Re: [PATCH] PCI: Reset IOV state on FLR to PF
From: Yicong Yang
Date: Wed Jan 19 2022 - 05:22:12 EST
Hi Lukasz, Bjorn,
FYI, I tested with Mellanox CX-5, the VF also exists after FLR. Here's the operation:
[root@localhost ~]# lspci -s 01:
01:00.0 Ethernet controller: Mellanox Technologies MT28800 Family [ConnectX-5 Ex]
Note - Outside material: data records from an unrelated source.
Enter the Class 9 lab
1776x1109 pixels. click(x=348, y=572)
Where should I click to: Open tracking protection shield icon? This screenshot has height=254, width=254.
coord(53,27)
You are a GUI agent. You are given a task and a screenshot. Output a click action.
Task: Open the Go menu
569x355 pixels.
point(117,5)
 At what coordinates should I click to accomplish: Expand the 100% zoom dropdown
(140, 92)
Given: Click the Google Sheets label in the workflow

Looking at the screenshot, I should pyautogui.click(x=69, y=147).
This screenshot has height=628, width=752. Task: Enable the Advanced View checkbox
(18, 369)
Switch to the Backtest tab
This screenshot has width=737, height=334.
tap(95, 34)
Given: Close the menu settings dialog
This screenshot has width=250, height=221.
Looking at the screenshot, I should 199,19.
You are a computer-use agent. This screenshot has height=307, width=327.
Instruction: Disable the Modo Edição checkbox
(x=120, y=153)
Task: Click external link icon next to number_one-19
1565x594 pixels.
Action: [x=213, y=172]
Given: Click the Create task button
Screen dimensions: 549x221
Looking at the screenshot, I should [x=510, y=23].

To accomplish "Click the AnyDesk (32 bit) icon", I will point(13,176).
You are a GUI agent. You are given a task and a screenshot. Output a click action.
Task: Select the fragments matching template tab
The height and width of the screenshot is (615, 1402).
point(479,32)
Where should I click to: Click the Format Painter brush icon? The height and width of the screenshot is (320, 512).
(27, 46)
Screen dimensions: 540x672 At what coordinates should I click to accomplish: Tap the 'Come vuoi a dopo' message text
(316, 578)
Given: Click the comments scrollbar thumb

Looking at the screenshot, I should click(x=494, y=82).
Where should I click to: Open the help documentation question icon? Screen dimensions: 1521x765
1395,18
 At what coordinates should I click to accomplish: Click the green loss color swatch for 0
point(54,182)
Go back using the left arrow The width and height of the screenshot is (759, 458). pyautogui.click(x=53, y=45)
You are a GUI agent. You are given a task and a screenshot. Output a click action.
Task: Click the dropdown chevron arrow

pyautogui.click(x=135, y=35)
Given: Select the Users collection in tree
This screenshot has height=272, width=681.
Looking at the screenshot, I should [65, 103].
01:00.1 Ethernet controller: Mellanox Technologies MT28800 Family [ConnectX-5 Ex]
[root@localhost ~]# lspci -vvv -s 01:00.0 | egrep "IOV|VF"
Capabilities: [180 v1] Single Root I/O Virtualization (SR-IOV)
IOVCap: Migration- 10BitTagReq- Interrupt Message Number: 000
IOVCtl: Enable- Migration- Interrupt- MSE- ARIHierarchy+ 10BitTagReq-
IOVSta: Migration-
Initial VFs: 16, Total VFs: 16, Number of VFs: 0, Function Dependency Link: 00
VF offset: 2, stride: 1, Device ID: 101a
VF Migration: offset: 00000000, BIR: 0
[root@localhost 0000:01:00.0]# echo 1 > sriov_numvfs
[root@localhost ~]# lspci -vvv -s 01:00.0 | egrep "IOV|VF"
Capabilities: [180 v1] Single Root I/O Virtualization (SR-IOV)
IOVCap: Migration- 10BitTagReq- Interrupt Message Number: 000
IOVCtl: Enable+ Migration- Interrupt- MSE+ ARIHierarchy+ 10BitTagReq-
IOVSta: Migration-
Initial VFs: 16, Total VFs: 16, Number of VFs: 1, Function Dependency Link: 00
VF offset: 2, stride: 1, Device ID: 101a
VF Migration: offset: 00000000, BIR: 0
[root@localhost 0000:01:00.0]# echo 1 > reset
[root@localhost ~]# lspci -vvv -s 01:00.0 | egrep "IOV|VF"
Capabilities: [180 v1] Single Root I/O Virtualization (SR-IOV)
IOVCap: Migration- 10BitTagReq- Interrupt Message Number: 000
IOVCtl: Enable+ Migration- Interrupt- MSE+ ARIHierarchy+ 10BitTagReq-
IOVSta: Migration-
Initial VFs: 16, Total VFs: 16, Number of VFs: 1, Function Dependency Link: 00
VF offset: 2, stride: 1, Device ID: 101a
VF Migration: offset: 00000000, BIR: 0
[root@localhost ~]# lspci -xxx -s 01:00.0
01:00.0 Ethernet controller: Mellanox Technologies MT28800 Family [ConnectX-5 Ex]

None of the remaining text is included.